As Breast Cancer Research Stamp revenues become available to the CDMRP, the funds are applied to Idea Awards under negotiation at the time. In FY07, the stamp funds began funding Synergistic Idea Awards also. The DOD has fully funded 34 BCRP Idea Awards, partially funded 2 other Idea Awards as well as fully funded one Synergistic Idea Award and partially funded 2 others. The BCRP Idea Awards are intended to encourage innovative approaches to breast cancer research and are a backbone of the BCRP's portfolio of awards.

Many of the research projects supported by Breast Cancer Research Stamp funds are studying the changes in breast cells that result in the development of breast cancer from normal breast cells, focusing on understanding how and why breast cancer cells continue to grow and divide. Understanding these changes offers the opportunity to develop new drugs to prevent or treat breast cancer.

Metastasis is the spread of tumors to distant sites. Several of the Breast Cancer Research Stamp Awards are seeking to develop new drugs to prevent cancer progression and metastasis.

Risk is another approach to the study of breast cancer. Researchers supported by Breast Cancer Research Stamp funds assess risk by examining individuals or groups of people (populations) who are at risk of developing the disease.

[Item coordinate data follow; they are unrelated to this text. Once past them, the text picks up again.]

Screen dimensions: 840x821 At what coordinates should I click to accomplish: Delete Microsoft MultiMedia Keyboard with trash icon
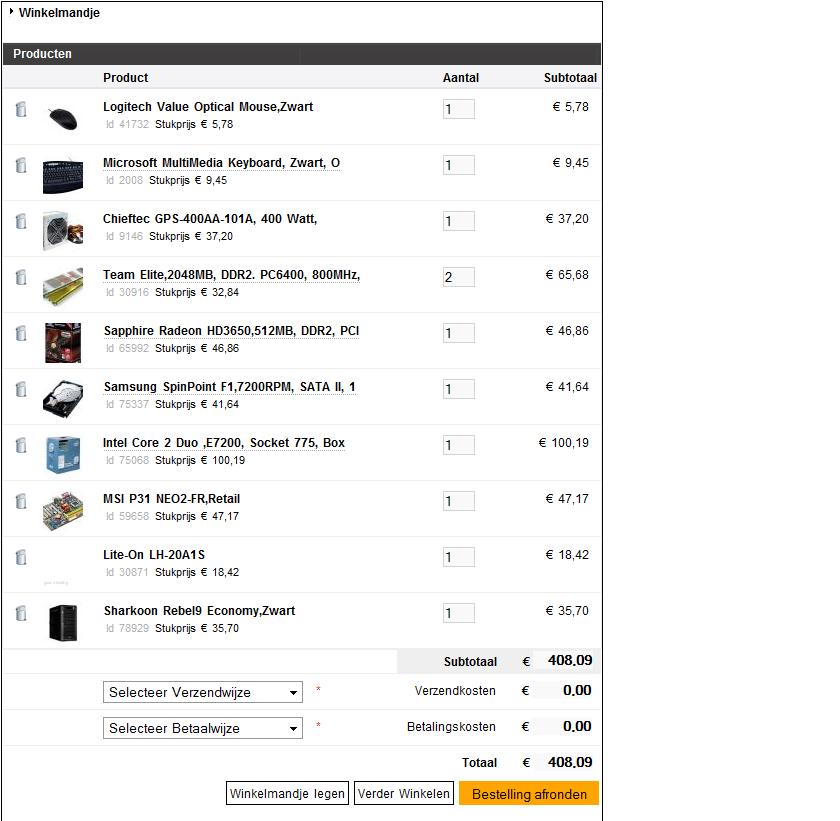(21, 165)
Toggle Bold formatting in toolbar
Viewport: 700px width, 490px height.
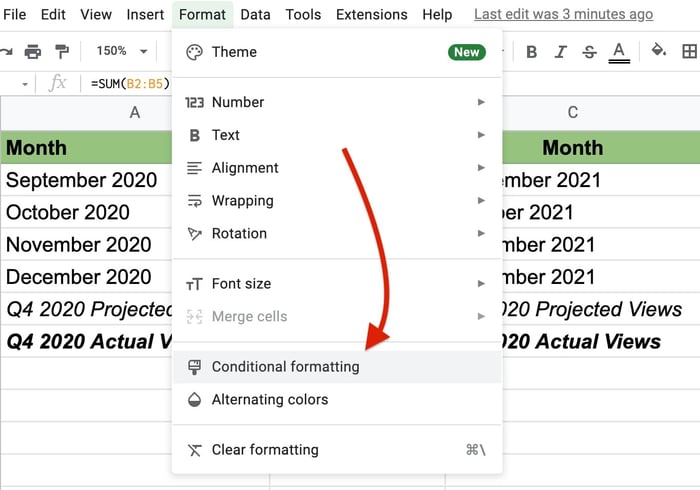531,51
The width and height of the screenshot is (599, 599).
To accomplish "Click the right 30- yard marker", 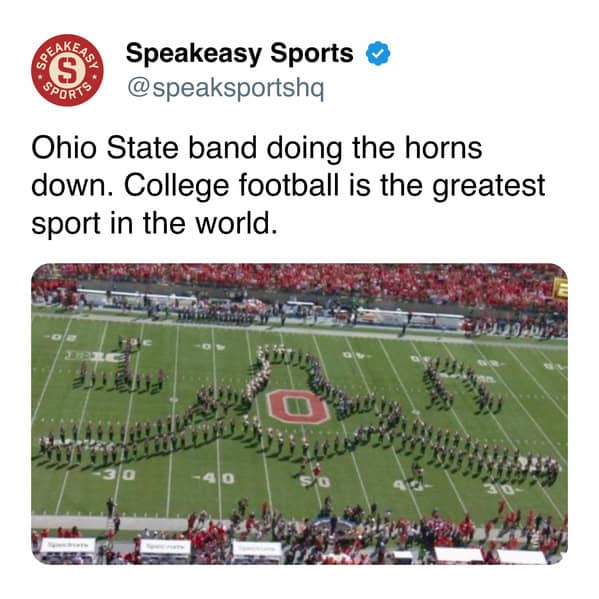I will [502, 489].
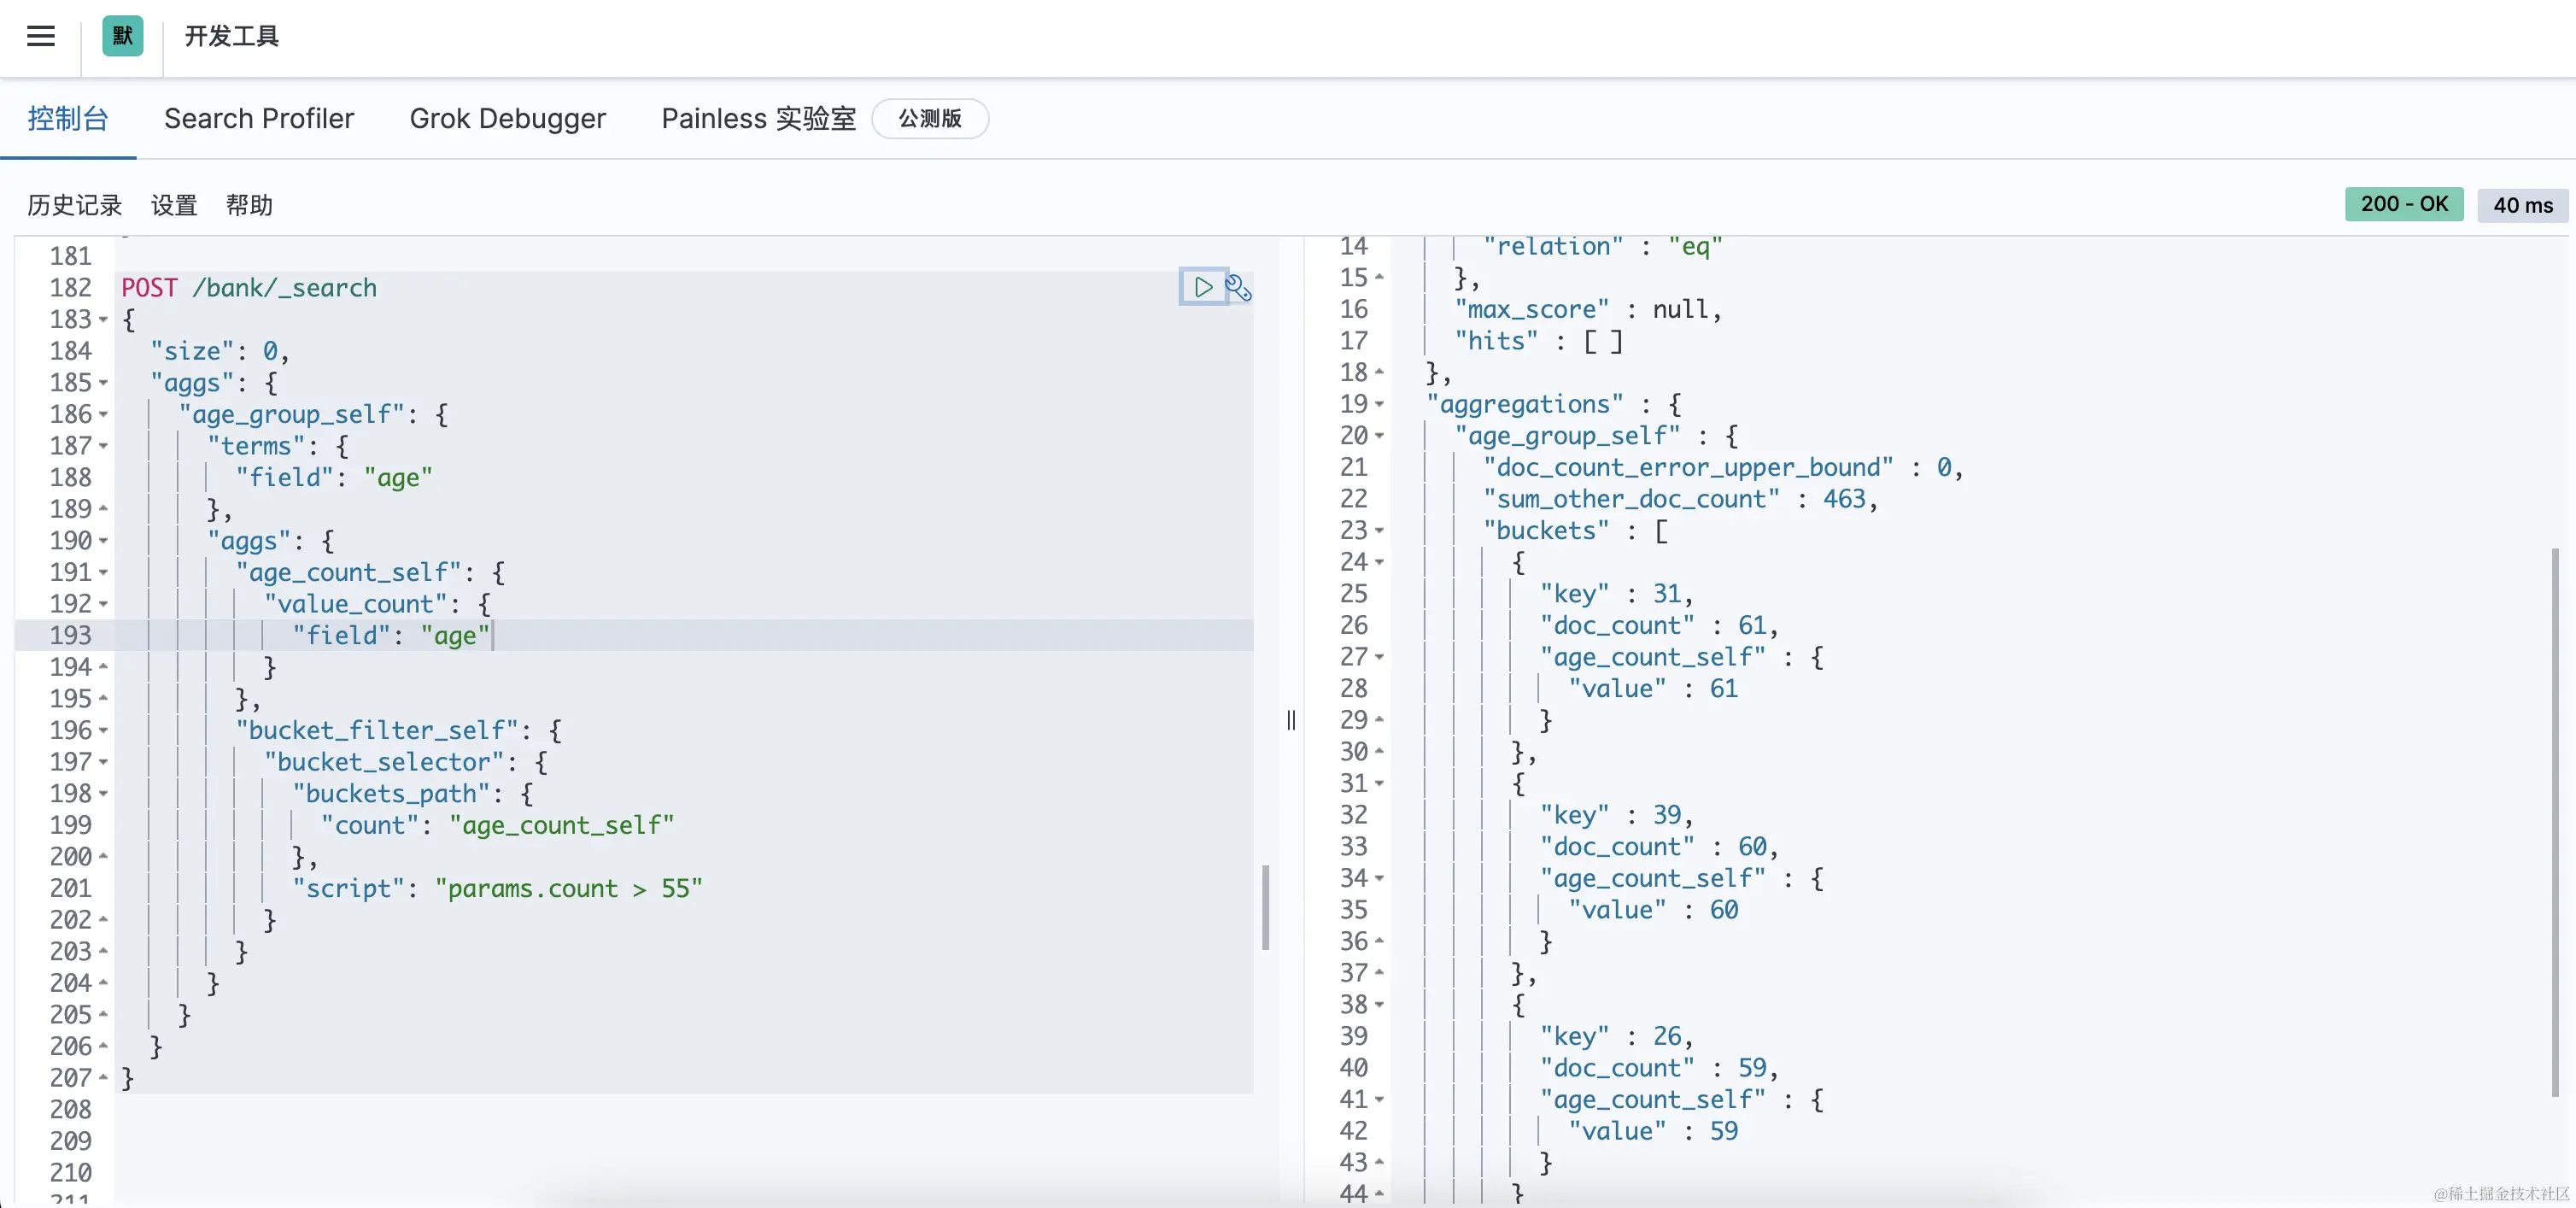This screenshot has width=2576, height=1208.
Task: Open the Painless 实验室 tab
Action: click(x=758, y=119)
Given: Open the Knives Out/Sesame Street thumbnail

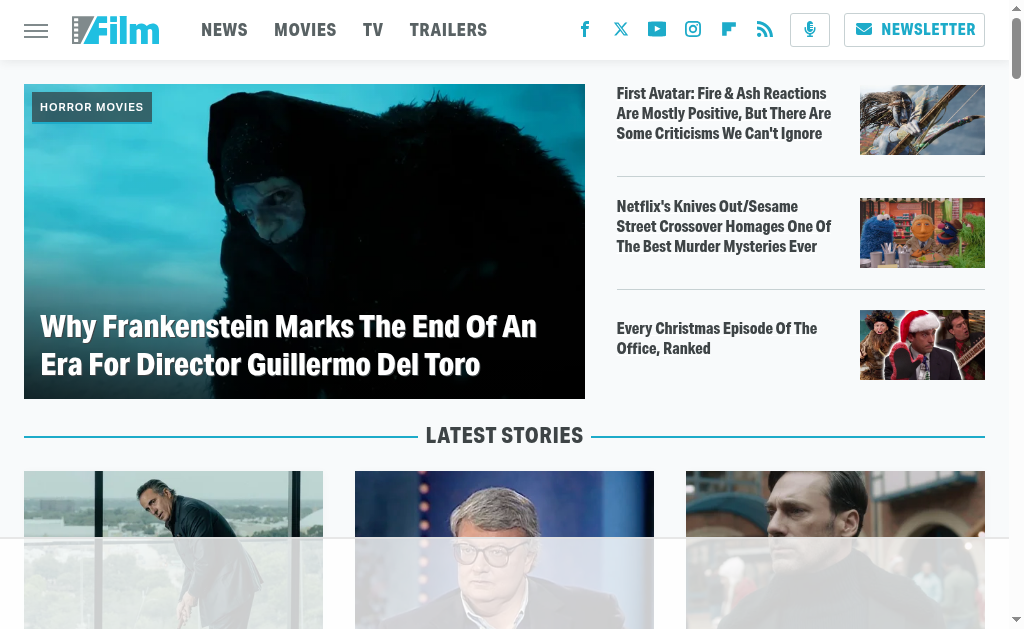Looking at the screenshot, I should (x=922, y=233).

The Breast Cancer Research Stamp funds also support two projects using nanotechnology. The ultimate goal of both projects is to use nanoparticles for the early detection of breast cancer.

==Sales==
Loganville, a small town in Georgia, started a campaign to increase sales of the Breast Cancer Research Stamp called "Contract to Cure Cancer". This campaign succeeded in making the Loganville post office the number one seller per capita of the Breast Cancer Research Stamp.